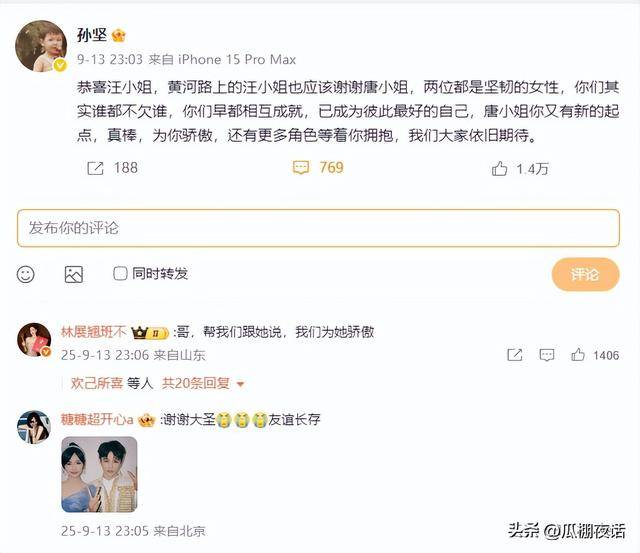Screen dimensions: 640x553
Task: Open the 糖糖超开心a username link
Action: 97,419
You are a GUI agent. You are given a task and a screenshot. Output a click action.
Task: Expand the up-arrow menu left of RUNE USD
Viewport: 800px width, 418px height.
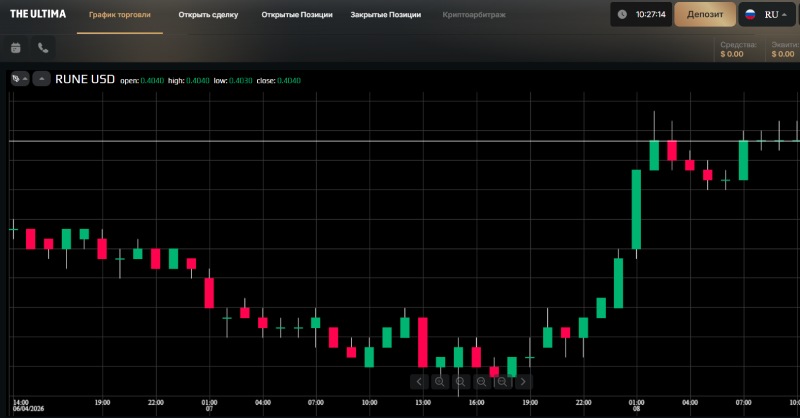pos(41,79)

•••••

§ EXERCISE REQUIREMENTS: Copy the text of both items above word for word, omitting the pictures.

§ FINAL ANSWER:
Screen dimensions: 640x553
Task: Open the 糖糖超开心a username link
Action: 97,419
You are a GUI agent. You are given a task and a screenshot. Output a click action.
Task: Expand the up-arrow menu left of RUNE USD
Viewport: 800px width, 418px height.
pos(41,79)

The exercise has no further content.